From Eq. (8) we see that the variance has twice the polynomial degree of that for the mean prediction. For example, when ξ = 2, the mean prediction is a quadratic model while the variance is a quartic model of descriptors. For computational efficiency, in this work we use Vξ=1 for variance prediction. Vξ=1 is not the exact variance of our mean prediction εξ=2, but an approximation using the same hyperparameters as Vξ=2. It has a strong correlation with the exact variance Vξ=2 as shown in Supplementary Fig. 155. Especially, the correlation coefficients between Vξ=1 and higher powers are close to 1.0, the perfect linear relation, even with a training size of 200 frames.

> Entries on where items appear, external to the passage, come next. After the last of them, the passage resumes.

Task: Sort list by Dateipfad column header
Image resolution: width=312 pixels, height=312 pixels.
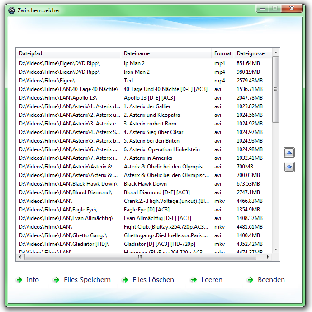Action: point(68,53)
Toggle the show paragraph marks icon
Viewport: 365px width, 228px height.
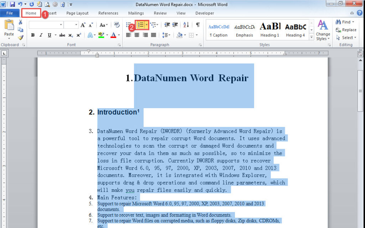pos(198,24)

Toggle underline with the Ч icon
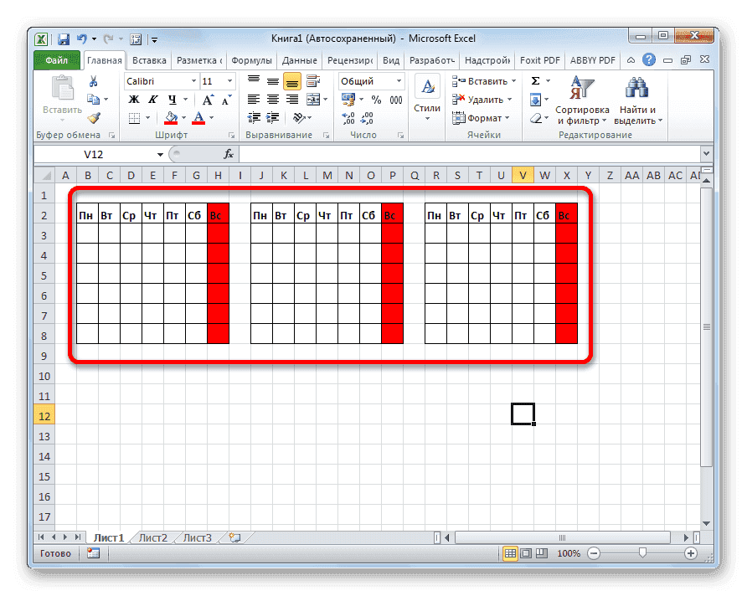tap(172, 99)
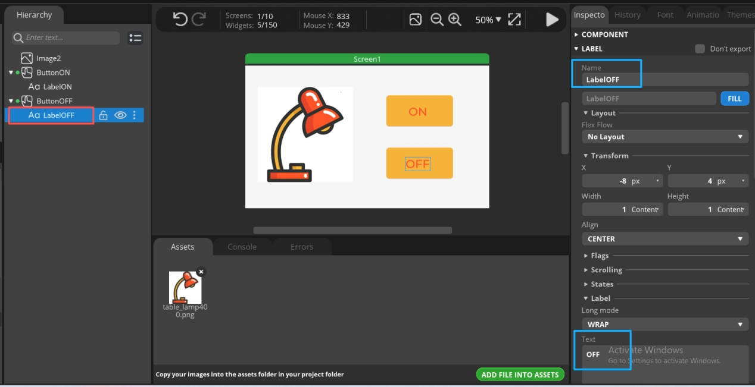Image resolution: width=755 pixels, height=387 pixels.
Task: Toggle the hierarchy list view icon
Action: [135, 38]
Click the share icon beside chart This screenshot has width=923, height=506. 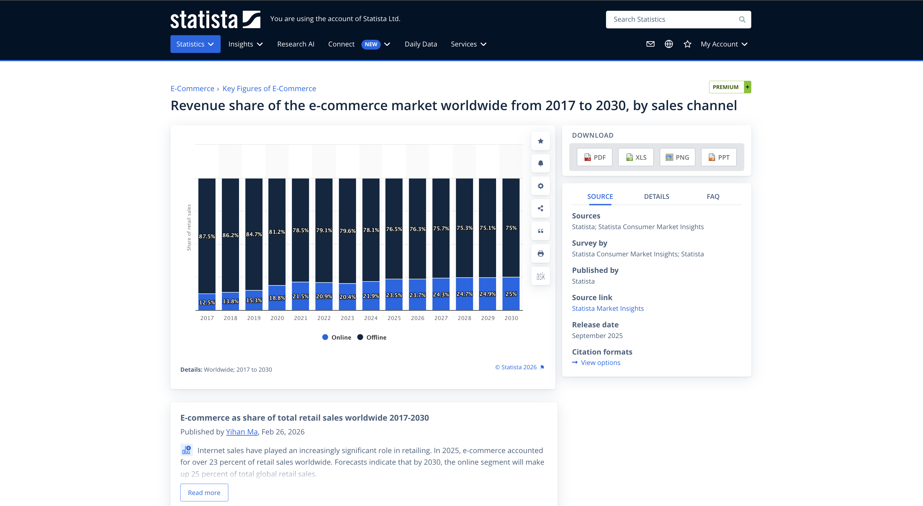point(540,208)
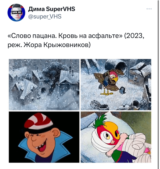This screenshot has height=169, width=160.
Task: View the parrot in coat snow image
Action: coord(116,85)
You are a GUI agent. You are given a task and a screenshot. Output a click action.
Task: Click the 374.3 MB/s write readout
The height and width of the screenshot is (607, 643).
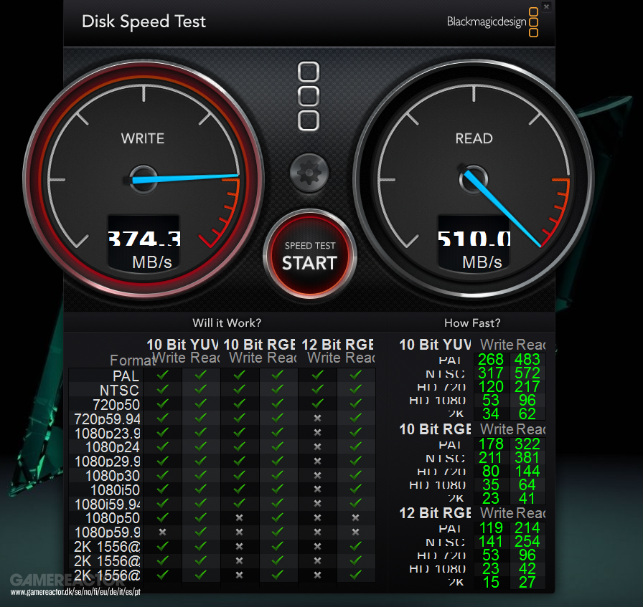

This indicates that uncertainty quantification with Vξ=1 is able to recognize discrepancies between different configurations as well as Vξ=2. Specifically, atomic environments with higher Vξ=2 uncertainties will also be assigned higher Vξ=1 uncertainties than others. It is then justified that Vξ=1 can be used as a strongly correlated but much cheaper approximation of Vξ=2.

To summarize, we use εξ=2 and Vξ=1 for mean and variance predictions respectively, where both are quadratic models with respect to the descriptors. During the on-the-fly active learning, every time the training set is updated by the new DFT data, the β and γ matrices are computed from training data descriptors and stored as coefficient files. In LAMMPS MD, the quadratic models are evaluated to make predictions for energy, forces, stress and uncertainty of the configurations.